Il secondo grande tema di cui si è occupato il congresso è stato quello della sanità. In particolare dei servizi territoriali sia di prevenzione che sanitari, istituiti dalla legge di Riforma del 1978. Ci siamo chiesti: ma dove sta andando la sanità pubblica per cui hanno lottato migliaia di persone dalla Resistenza fino agli anni ‘70?
Una risposta ce la siamo data: perché tanti lavoratori e cittadini oggi non riescono più ad avere risposte dai servizi che sono stati istituiti? Perché tanti di questi sono mal ridotti? Mancano gli operatori, i finanziamenti sono stati tagliati, occorre aspettare tempi, insomma un mezzo disastro! Ci hanno fatto accorgere che la sanità può essere un grosso affare e quindi occorre incrementarla, privatizzarla per poi farla pagare. Da qui sono nate strutture sanitarie piccole, ed anche grandi complessi privati che offrono servizi sanitari di tutti i tipi e su questi prosperano. E sono le carenze del Ssn che costringono molti cittadini a ricorrere ad essi, contribuendo nei fatti alla destrutturazione della sanità pubblica e al tempo stesso al loro impoverimento, pure dovendo pagare le imposte, una parte delle quali sono destinate alla sanità.
Un esempio eclatante – ed è il terzo discorso del Congresso - è quello delle cure per le persone malate croniche non autosufficienti, molte delle quale, causa la loro condizione di grave malattia, non possono più restare al proprio domicilio, ma devono fare ricorso alle Residenze sanitarie assistenziali (Rsa), in genere private, che a fine mese presentano un conto salato che gli interessati, le loro famiglie e, in particolari casi, i loro comuni devono saldare.
Qui occorre essere chiari e chiedere l’applicazione della legge 833, nella quale è chiaramente detto che tutti i malati devono essere curati “qualunque siano le cause, la fenomenologia e la durata della malattia” (articolo 2).
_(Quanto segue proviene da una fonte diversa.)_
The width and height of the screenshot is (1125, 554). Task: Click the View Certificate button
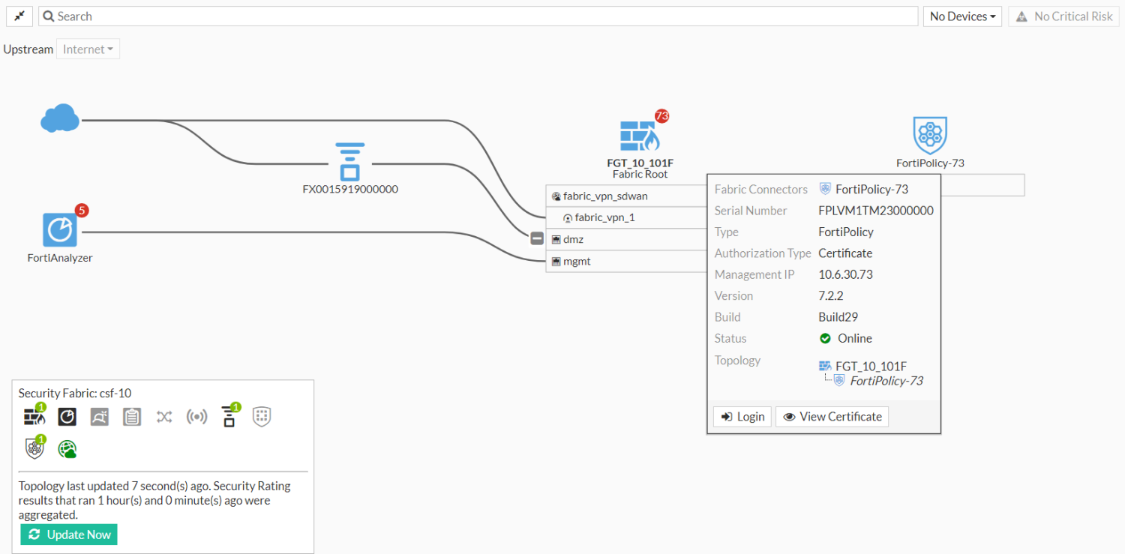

In altri termini le Rsa devono essere pubblicizzate, quindi trasformate e inserite nel Servizio sanitario nazionale.
Dal 10° Congresso di Medicina Democratica è uscita una forte opposizione alla privatizzazione del Servizio sanitario nazionale che sta avanzando e, con il nuovo governo Meloni, troverà ancora più spazio. C’è da chiedersi come fare a contrastarla. Non basta fare lettere e documenti che sono importanti, ma che non fermano le scelte delle grandi e meno grandi società sanitarie-economiche di cui è pieno il mercato. Non solo aumentano le strutture private, ma si fanno proposte di sanità integrativa, tramite le stipula di polizze assicurative, anche per il mondo del lavoro.
Il giornale dello Spi riporta i documenti preparatori per il XIX Congresso della Cgil nel quale il documento il cui primo firmatario è Maurizio Landini cerca di fare un ragionamento di ricerca di una sorta di giustizia della sanità integrativa. Però non esce dall’ambiguità e quindi di fatto la conferma; senza ogni dubbio occorre dire con decisione “No” alla sanità integrativa, come si è espressa la sinistra sindacale Cgil. Infine, crediamo che si debba prendere atto che in questi ultimi anni si sono moltiplicate le associazioni e i movimenti per il diritto alla salute: al di là delle differenze che li contraddistinguono, viene certamente affermato che tale diritto deve essere universale, pubblico e garantito. Anche gratuito, nel senso di essere sostenuto dalla fiscalità generale.
Non ci resta che l’organizzazione e la lotta, come ci insegna la storia del movimento operaio. Dobbiamo cercare di coordinarci, di mettere insieme tutti i soggetti: sindacati, associazioni e movimenti, e non farci togliere ma riaffermare il diritto costituzionale alla salute.